How are builders choosing between old and new GST rates?

real estate trends in 2019

In March, the GST council allowed builders who have unfinished buildings as of March 31st 2019 to charge GST at the old rates. This brought cheer to the firms who were apprehensive that they might lose accumulated input tax credit for under construction projects.

The old GST rates of 12% for regular housing projects and 8% for affordable housing projects, the revised rates are 5% and 1% respectively. The new rates will be applicable for all project who construct commences from April 1st, 2019. The amount of Input Tax Credit utilization will be dependent on the stage of construction of the residential building. A developer would need to reverse Input Tax Credit if excess credit has already been used. However, in case Input Tax Credit already used is lower than allowed, it will be protected and can be used to offset the GST liability. This move to segregate new and under construction projects would provide relief to builders and enable them to price the loss of input tax credit in new projects.
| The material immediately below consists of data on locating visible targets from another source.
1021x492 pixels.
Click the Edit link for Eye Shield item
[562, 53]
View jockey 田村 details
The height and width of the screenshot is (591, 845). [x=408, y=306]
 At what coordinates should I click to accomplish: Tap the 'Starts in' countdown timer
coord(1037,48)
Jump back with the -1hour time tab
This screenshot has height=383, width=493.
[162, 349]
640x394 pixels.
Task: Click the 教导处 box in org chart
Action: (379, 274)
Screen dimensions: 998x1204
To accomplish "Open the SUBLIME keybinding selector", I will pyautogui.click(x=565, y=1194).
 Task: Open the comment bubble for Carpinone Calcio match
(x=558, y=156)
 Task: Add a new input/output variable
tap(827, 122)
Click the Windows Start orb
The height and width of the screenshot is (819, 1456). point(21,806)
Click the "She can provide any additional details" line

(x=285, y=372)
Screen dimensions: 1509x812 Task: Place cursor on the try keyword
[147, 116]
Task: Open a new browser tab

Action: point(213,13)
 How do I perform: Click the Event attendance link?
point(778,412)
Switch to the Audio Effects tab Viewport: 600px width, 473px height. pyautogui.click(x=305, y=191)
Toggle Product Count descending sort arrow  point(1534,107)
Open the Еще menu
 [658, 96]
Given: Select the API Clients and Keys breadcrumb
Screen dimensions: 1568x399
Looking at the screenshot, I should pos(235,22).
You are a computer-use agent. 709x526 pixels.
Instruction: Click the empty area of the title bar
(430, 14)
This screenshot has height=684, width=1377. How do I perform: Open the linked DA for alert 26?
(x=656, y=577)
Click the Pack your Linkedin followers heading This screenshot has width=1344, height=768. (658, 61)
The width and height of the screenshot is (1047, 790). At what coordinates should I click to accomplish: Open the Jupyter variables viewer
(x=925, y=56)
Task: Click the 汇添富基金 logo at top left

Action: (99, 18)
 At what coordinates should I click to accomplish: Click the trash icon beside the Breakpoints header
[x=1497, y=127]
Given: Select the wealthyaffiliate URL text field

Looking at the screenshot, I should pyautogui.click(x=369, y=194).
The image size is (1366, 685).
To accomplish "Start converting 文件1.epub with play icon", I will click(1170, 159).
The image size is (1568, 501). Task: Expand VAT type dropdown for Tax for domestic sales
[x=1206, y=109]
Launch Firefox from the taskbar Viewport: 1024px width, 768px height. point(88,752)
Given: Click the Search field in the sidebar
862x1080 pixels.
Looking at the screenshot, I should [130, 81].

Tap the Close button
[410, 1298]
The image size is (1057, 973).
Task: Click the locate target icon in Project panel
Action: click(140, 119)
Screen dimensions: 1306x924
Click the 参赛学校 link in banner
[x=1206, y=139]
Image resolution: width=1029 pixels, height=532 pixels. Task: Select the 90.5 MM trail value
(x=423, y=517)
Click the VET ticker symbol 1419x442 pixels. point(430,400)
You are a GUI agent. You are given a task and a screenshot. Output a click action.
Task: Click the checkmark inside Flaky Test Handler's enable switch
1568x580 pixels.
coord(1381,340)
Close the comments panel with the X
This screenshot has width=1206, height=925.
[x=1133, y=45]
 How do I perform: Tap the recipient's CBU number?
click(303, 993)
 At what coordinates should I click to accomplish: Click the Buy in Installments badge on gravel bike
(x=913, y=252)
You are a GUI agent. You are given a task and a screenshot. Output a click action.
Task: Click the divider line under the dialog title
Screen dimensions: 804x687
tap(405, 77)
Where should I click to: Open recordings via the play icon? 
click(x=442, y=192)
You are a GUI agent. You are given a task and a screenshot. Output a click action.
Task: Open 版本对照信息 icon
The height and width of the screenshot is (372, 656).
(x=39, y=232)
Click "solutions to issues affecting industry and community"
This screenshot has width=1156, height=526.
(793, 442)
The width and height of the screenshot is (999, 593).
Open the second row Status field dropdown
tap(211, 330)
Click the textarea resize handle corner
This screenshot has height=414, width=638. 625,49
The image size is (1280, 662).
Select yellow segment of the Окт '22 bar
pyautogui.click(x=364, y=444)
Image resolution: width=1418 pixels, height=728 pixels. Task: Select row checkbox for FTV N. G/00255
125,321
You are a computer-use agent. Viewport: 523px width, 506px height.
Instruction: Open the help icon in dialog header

Thus far nearly 15 states including Maharashtra and Gujarat have agreed to this new suggestion. The fitment and law committees — both comprising tax officials — were in favour of shifting all real estate projects to the new scheme at once, the source added. The builder community has welcomed the clarity as it addresses the concern over treatment of the input stock accumulated as part of their long-term purchases. Builders also expressed that they believe the new GST rates will enhance the customer confidence. There will be a revision of prices which will be monitored to ensure that customers are not burdened. The builder needs to make the choice of adopting the new GST rates or the old ones depending on the project stage and how the customers receive the same. While customers might feel that the new rates are more beneficial, the builder will have to work out and see which rates benefits both the of them.

There are a few opposing voices to this new scheme as they feel the transition formula is complex and might affect the cash flow of builders. But a majority are currently in favour of the new scheme. Additionally, the council approved the condition that builders would require to procure at least 80% of raw materials — steel, cement, sanitary fitting and tiles etc — from among the dealers in GST chain under the new regime. The idea is to check large-scale tax evasion. Further, the cost of any capital goods won’t be counted against this requirement as these items are much more expensive compared with other building inputs and could therefore be used to circumvent the liability.

The choice is tough, but many agree that there is a benefit attached to the new scheme that might not prove profitable in the long run.